Wednesday, July 21, 2010

Movie Review: Inception

As an English major and an appreciator of good stories, it's been hard to keep myself positive about finding good stories in today's age of 3D gimmicks and reality TV. I'm a child of the 90's, I grew up watching shows like Batman: the Animated Series, Animaniacs, and Pinky and the Brain: animated series with sophisticated stories and great action that kept kids entertained and adults interested. I moved on to anime and found series like Cowboy Bebop and Ghost in the Shell which provided equally sophisticated stories. Years of this and what do we have now? American Idol, Seltzer and Friedberg, and Michael Bay.

It's enough to make me cry sometimes....

...until I saw The Dark Knight, and I regained faith.

Christopher Nolan has proved to be a consistently good director in the field of Speculative fiction (AKA comic book films and Sci Fi) and his latest work Inception was his baby: his pet project for ten years. Those ten years have delivered. This is without a doubt the best original film of the year and the decade so far. A film that combines a deep, think-heavy story with literally lucid and visceral action that tops The Matrix as a cyberpunk film.

The film is set in not-to-distant future where specialized heist teams called Extractors can intercept a mark's dream and steal valuable information from their subconscious. Di Caprio plays Dom Cobb: an extraction master on the run and dodging extradition from the states by hopping between Japan, France, and Australia. A Japanese corporation owner, Mr. Saito ( Ken Wantanabe) approaches him with an offer: plant an idea into his competitor's subconscious and he will make it possible that all US charges will be dropped against him. Desperate to see his children again, Cobb assembles a crack team, each with their own role: Cobb as the extractor, Arthur (Joseph-Gordon Levitt) as the point man, Ariadne (Ellen Paige) as the Architect (I see what you did there, Nolan...) Eames (Tom Hardy) as the Forger, and Yusef (Dileep Rao) as the chemist. Sabaauging their efforts is Cobb's own subconscious guilt over the death of his wife Mal (Marion Cotillard) which manifests itself regularly to sabotage his efforts. How are they going to pull the plant? By creating a dream within a dream within a dream: 3 levels of dreams! Reality is relative and perception is warped in its more promoted scenes in the trailers.

The effects are so visceral because real world factors actively alters the subconscious: if the body is off balance the physics are off balance, and yes, they do establish that if you die in a dream you wake up. I haven't seen a film with such ambition and grandeur since Nolan's previous film The Dark Knight which was a morality tale writ large. Inception is an old-school Noir heist film twenty minutes into the future as crafty subconscious safe crackers. As a speculative film, the implications are terrifying: how do you defend something you have little to no control over? The question of their own sanities also come into play with Cobb's own deep-seated guilt issues actively sabotaging his efforts. It's a grand cyberpunk heist film served straight, no frills and I loved every minute of it.
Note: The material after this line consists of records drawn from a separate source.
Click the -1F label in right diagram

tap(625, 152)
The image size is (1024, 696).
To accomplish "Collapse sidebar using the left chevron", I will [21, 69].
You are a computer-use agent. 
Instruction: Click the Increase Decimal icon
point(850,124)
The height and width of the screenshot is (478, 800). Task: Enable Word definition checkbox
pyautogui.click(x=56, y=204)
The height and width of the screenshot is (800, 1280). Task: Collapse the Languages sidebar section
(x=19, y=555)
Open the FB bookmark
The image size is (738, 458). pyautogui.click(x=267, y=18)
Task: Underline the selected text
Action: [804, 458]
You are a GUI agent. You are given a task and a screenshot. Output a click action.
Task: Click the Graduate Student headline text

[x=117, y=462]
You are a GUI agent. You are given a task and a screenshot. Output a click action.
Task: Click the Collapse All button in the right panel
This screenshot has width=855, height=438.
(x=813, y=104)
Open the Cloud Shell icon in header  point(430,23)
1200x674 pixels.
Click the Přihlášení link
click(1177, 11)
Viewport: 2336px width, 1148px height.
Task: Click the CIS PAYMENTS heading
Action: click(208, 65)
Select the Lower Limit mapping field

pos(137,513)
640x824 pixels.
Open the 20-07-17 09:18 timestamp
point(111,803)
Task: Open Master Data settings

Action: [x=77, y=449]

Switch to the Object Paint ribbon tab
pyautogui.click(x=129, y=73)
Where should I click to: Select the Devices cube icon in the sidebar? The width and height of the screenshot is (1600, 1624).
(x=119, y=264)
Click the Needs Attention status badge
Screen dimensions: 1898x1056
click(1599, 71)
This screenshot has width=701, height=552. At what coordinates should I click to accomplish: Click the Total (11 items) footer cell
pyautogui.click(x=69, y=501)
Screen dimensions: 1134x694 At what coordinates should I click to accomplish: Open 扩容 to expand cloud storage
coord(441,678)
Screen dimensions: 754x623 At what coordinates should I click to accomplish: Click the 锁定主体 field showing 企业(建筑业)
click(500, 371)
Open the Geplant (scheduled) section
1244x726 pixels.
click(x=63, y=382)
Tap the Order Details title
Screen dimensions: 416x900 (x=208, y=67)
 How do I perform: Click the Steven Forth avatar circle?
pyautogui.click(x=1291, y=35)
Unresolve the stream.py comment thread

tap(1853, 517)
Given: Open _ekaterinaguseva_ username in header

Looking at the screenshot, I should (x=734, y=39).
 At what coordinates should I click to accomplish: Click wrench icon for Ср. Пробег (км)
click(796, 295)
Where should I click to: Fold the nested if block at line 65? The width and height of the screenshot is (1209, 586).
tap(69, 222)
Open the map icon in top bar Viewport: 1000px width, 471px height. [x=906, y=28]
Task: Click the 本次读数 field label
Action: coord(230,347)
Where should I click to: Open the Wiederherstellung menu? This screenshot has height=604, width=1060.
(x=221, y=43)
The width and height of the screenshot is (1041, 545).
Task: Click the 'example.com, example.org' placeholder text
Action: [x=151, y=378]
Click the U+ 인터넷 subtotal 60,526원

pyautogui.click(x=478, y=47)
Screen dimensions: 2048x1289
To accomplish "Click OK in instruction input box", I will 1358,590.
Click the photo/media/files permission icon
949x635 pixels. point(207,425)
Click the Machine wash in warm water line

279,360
Film experts and critics have been asking if this film is too deep for the average filmgoer: well, yeah! Did anybody understand The Matrix the first time around? No! But if you set off enough fireworks it'll keep audiences busy enough to where they won't get confused. Don't see it to understand it the first time through: see it to have fun and to see how far a film can go with the right imagination. Christopher Nolan is without a doubt the Stephen Spielberg of our generation: no other director has delivered so much visceral consistency in years, and I salute him for reaffirming my faith that good stories do have a place in Hollywood today.

Final Rating: A. Go see it right now. Support the efforts of a true visionary and show Hollywood and the rest of their ilk that we do want originality and good stories in our media. This is Ghost in the Shell meets James Bond and Nolan pulls it off as epic as it sounds.